Sacred Life

I’ve decided to read through the Bible again, this time in 6 months.  Slightly less reading but more time for reflection this way.

I started June 1 in order to finish out by year’s end.  I am deep into Genesis and reading Matthew simultaneously.  Got both Testaments open, baby!

I read in Genesis 21 today all about Hagar and Ishmael.  Is it just me, or does the Old Testament sometimes read like a modern soap opera?  This woman, Sarah, longs for a baby.  Tired of waiting on the miraculous promise of God, she has her friend (maid) act as surrogate.  Hagar, at Sarah’s request, sleeps with Abraham.  She finds herself with child and bears a son.  Sarah suddenly feels bereft.  She struggles with frustration, watching Ishmael grow up and not having  a boy of her own.  I’m surprised there wasn’t a custody battle.

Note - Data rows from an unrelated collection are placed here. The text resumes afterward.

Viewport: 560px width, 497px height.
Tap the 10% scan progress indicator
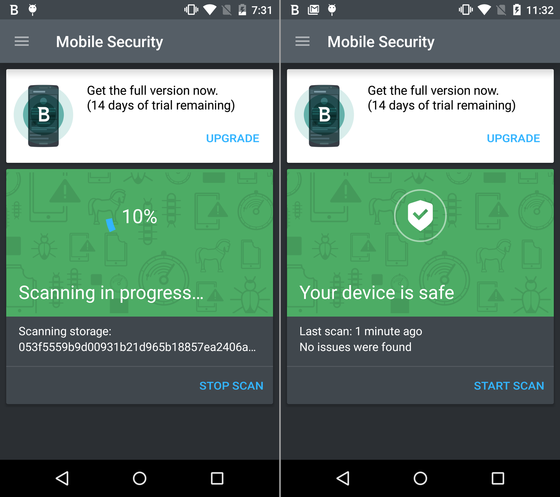[139, 216]
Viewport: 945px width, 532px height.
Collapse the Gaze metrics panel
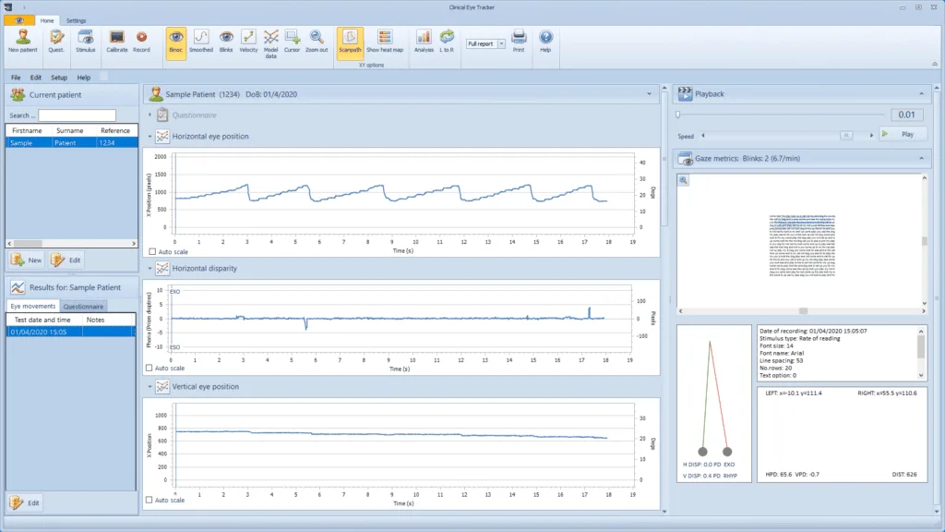tap(920, 159)
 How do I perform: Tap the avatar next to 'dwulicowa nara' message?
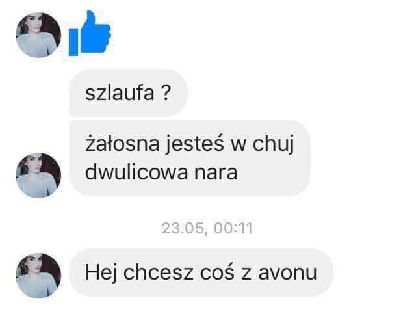point(38,176)

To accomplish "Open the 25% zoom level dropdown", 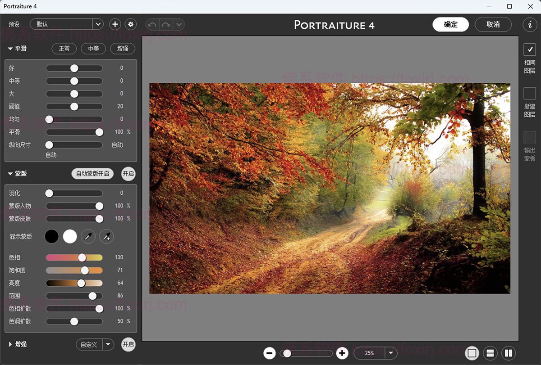I will coord(390,353).
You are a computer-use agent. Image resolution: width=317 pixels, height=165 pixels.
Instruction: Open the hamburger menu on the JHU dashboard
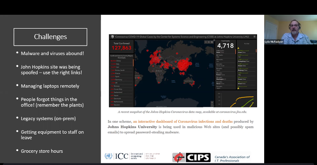(254, 37)
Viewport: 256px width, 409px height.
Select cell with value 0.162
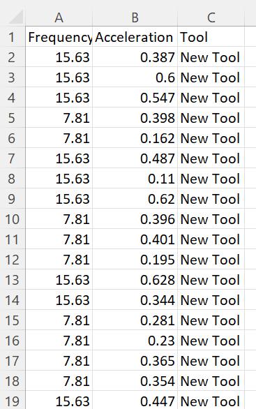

Finally, in the fullness of time, God visits Sarah with a baby.  She has a son they name Isaac.  Once Isaac is weaned – probably somewhere between 2 and 5 years of age – Abraham throws a big feast.  Sarah, amidst the merriment, notices Ishmael and Hagar, his mother, making fun of Isaac (v. 9).  She commands Abraham to send them away.  Like, now.  He does, reluctantly.  He loves Ishmael, too.

Hagar and Ishmael leave early in the morning, loaded with water and provisions.  Hagar, unsure where to go or what to do, wanders aimlessly in the desert.  Ishmael is about 12 at this point.  The water runs out and Hagar rests Ishmael under a bush and she sat facing away from him, not wanting to watch him die (v.16).

God meets her there.  “Hagar, what’s wrong?  Do not be afraid!  God has heard the boy crying as he lies there.  Go to him and comfort him, for I will make a great nation from his descendants” (v. 17).  Lo and behold, a well of water appears to Hagar, right in front of her.

The narrative goes on to say that God was with the boy as he grew up in the wilderness (v. 20) and Ishmael became a skillful archer.  He became settled in Paran and married an Egyptian woman (v. 21).

Ishmael still counted.  Ishmael had value.  His father was in God’s blessing and God promised Abraham’s seed would be blessed, multiplying like stars in the sky or sand on the shore.  Ishmael became a large, separate nation.  Ishmael himself actually had 12 sons (Gen. 25:16) and they became 12 tribes, occupying a large area.

Reading back further, in Genesis 19, we read of the destruction of Sodom and Gomorrah.  Lot, his wife, and his two daughters escape. Well, almost.  Lot’s wife turns to look back and becomes a pillar of salt (v.26).  The remaining clan escape to a little city called Zoar.  Lot, afraid of the people there, moves the family to a cave.  The daughters, possibly mourning their mother and their now homeless state, hatch a plan:  “There are no men left anywhere in this entire area, so we can’t get married like everyone else.  And our father will soon be too old to have children.  Come, let’s get him drunk with wine, and then we will have sex with him.  That way we will preserve our family line through our father” (v.31).

On the surface, it seems logical, right?  Let’s keep the family line going.  But then you realize it’s by way of incest.  Each of the daughters sleeps with him.  Each conceives.  Lot, it seems, was completely drunk and remembers nothing. What a surprise to find your both your daughters with child – your child!

Why didn’t God intervene here?  What didn’t He say, “Ladies, that’s not how I do things.  I have men set aside for you.  Just be patient.”  Or maybe a spontaneous miscarriage?  Wouldn’t that have alleviated all the problems of having a family tree that didn’t branch? Or send them a word about a lifetime of celibacy?

There is no mention of that.  Lot’s sons/grandsons were Moab, meaning “from father” and Ben-Ammi, meaning “son of my kinsman” . Pretty straightforward.  Later called the Moabites and the Ammonites, the descendants of these brothers caused no end of trouble for the Israelites later down the road when they wanted to occupy the promised land.

The sacredness of life, even conceived in ways contrary to God’s plan, comes through these stories. Each of these children had thoughtful human parents.  Maybe a little mixed up, but adults to care for them.  They were not loved less because of how they were conceived.  Humanity is God’s priority; always has been, always will be. Every one of these sons became major nations. God can still work through our poor choices.


1 thought on “Sacred Life”

  1. I think I’d second that by adding only that God is in a sense most glorified when He works through our poor choices … He gets more glory by redeeming us simply because we are hopelessly incapable of doing so ourselves!